I'll give it 7 out of 10.

Friday, March 4, 2011

The Bitter Seed of Magic, by Suzanne McLeod



Publisher: Gollancz
Released: Feb 11 in the UK - out now! (US fans can order via Book Depository, and I think amazon.com will let you get the UK version, too)
Source: review copy from publisher & author
Book 3 in the series, see my review of book one here.
Warning: Contains spoilers for earlier books

Description from the back cover: Genny's an expert at cracking spells, but when it comes to cracking an 80 year old curse she knows she's in trouble, the sort that could change her life for ever - or end it in an instant.
On the surface Genny's life seems ripple-free. Finn - her boss and... well, Genny's not quite sure what else she wants him to be, but he isn't pushing for a decision on their relationship; the seductive vampire, Malik al-Khan has vanished back into the shadows; and the witches have declared her no longer a threat. But unless she can find a way to break the fertility curse afflicting London's fae, she knows this is just the lull before the magical storm.
Then a faeling - a teenager - is fished out of the River Thames, dead, and bound with magic, and Genny is called in to investigate. But as she digs through the clues, her search takes a sinister and dangerous turn, exposing age-old secrets that might be better left burried. It's not long before another faeling disappears, and Genny finds herself in a race against time to save the faelings and stop the curse from claiming its next victim - herself.

My thoughts: I love this series, and I think this might be my favourite so far! The characters remain just as strong as ever, which I really liked. And, as with the earlier books, the plot is interesting & complex enough that I had to go back and re-read a couple of bits to really fully understand what was going on. It means that the book can be just as enjoyable on a second read.

One of the things that I loved about this book more than the others was that there are a lot of developments in terms of relationships in this book. We learn more about what's been going on between Finn & Helen. (And by the way, I love the nickname Genny gives her - the Witch Bitch - it just made me smile every time I read it.) Genny also makes progress figuring out what she wants to do with Finn. I liked that there is a lot of Genny/Finn time, and also lots of Genny/Malik. Tavish comes in too, although not as much as the others, so whoever your favourite is, you should be happy reading this book. Although I sort of get Finn's reasons, there were parts of the book where I just wanted to shake him for the things he was saying - I think if I were Genny, I wouldn't have kept my temper. My personal favourite is Malik, though, and this book only added to that. I mean, we get to see him shirtless on Genny's bed. What's not to like about that? I understand his reasons for acting the way he does, but there was one particular scene where I was just thinking 'You stupid, idiot vampire!'. I love a book where I care this much about the characters.

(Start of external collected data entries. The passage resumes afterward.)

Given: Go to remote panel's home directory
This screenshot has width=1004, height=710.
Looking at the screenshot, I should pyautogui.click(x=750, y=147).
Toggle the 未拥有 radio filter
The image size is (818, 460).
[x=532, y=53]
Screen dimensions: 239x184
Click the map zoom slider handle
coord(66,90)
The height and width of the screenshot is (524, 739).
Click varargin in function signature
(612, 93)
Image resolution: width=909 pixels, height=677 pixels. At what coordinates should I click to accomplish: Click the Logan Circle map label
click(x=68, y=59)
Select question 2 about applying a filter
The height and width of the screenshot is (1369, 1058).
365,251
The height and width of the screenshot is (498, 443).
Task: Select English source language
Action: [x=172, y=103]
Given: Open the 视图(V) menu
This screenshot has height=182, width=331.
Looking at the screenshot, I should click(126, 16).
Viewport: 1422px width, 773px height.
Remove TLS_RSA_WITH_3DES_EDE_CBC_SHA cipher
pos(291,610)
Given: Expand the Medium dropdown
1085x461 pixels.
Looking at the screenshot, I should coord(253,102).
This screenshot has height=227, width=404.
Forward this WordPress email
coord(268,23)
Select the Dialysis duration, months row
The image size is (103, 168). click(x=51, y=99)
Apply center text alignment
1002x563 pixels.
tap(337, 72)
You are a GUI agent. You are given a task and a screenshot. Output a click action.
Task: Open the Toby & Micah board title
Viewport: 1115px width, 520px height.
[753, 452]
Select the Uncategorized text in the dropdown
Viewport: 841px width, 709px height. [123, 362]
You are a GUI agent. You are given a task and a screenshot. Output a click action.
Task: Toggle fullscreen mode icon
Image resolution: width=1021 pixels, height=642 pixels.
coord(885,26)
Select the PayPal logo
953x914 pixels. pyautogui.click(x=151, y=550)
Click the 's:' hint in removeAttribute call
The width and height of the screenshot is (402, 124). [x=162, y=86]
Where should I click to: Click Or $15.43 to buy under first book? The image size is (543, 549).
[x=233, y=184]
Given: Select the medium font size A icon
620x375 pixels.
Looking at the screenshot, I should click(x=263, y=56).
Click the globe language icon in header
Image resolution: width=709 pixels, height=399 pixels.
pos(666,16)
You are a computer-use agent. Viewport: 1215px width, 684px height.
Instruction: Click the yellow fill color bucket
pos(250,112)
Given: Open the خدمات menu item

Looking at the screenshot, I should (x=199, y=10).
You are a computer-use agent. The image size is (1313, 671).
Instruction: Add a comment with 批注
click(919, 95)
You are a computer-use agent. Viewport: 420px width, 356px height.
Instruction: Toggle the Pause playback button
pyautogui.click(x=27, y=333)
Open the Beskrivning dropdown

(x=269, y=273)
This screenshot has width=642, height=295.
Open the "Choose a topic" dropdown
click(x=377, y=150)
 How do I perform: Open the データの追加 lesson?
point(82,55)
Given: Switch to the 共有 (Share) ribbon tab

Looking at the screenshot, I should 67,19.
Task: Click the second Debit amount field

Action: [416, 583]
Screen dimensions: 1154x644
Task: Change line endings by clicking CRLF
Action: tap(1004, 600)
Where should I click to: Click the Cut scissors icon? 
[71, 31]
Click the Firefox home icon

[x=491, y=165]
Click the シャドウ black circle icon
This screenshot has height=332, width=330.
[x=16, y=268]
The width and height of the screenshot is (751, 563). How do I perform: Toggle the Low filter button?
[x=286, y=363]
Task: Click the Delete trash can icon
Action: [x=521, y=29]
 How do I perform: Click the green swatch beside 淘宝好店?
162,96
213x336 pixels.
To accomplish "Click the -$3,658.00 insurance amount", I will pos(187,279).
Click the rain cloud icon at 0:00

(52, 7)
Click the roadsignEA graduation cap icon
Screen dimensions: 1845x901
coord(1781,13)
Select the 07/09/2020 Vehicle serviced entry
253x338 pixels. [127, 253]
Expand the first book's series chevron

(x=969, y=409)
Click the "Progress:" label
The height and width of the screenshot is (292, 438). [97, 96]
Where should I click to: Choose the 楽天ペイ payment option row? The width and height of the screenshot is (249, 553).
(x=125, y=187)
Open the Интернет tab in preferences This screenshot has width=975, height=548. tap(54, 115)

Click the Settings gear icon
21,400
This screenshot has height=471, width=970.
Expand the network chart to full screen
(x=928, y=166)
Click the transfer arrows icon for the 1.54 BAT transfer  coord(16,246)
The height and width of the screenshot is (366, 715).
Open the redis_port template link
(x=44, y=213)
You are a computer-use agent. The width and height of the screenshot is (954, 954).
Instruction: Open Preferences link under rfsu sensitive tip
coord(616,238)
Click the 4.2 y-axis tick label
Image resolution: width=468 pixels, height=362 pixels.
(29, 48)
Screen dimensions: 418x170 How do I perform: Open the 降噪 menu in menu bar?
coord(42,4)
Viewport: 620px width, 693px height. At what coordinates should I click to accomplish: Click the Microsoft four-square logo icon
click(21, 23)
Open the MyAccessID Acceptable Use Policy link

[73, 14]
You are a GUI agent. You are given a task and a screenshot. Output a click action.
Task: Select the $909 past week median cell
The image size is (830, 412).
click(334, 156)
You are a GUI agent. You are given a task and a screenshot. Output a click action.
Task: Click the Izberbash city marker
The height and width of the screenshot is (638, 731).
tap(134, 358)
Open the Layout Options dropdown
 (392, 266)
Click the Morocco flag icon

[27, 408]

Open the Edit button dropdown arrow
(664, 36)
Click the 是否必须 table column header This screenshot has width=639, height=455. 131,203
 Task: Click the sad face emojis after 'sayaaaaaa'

Something else we learn a lot more about in this book is the fertility curse that's been hanging over Genny & the London fae in the previous book. It was really interesting to learn more about how that had happened in the first place. I liked meeting more of the fae, and that side of Genny's heritage, even if some of them were a bit strange! You also see the other side of that heritage - the vampire half. I think that's going to play a more important part in the books to come, and I'm looking forward to it.

I feel like Genny grew up a lot in this book, and I can't wait to see what happens in the next book. I've no idea where the series might go, but I'm hoping to see more about the vampires, and the results of the events in this book. It's a long time to wait, but in the meantime, I can always re-read this one again, can't I? In fact, I might just do that now...

If you haven't checked out this book yet, then I would definitely recommend picking it up soon! I give it 9 out of 10, I loved it.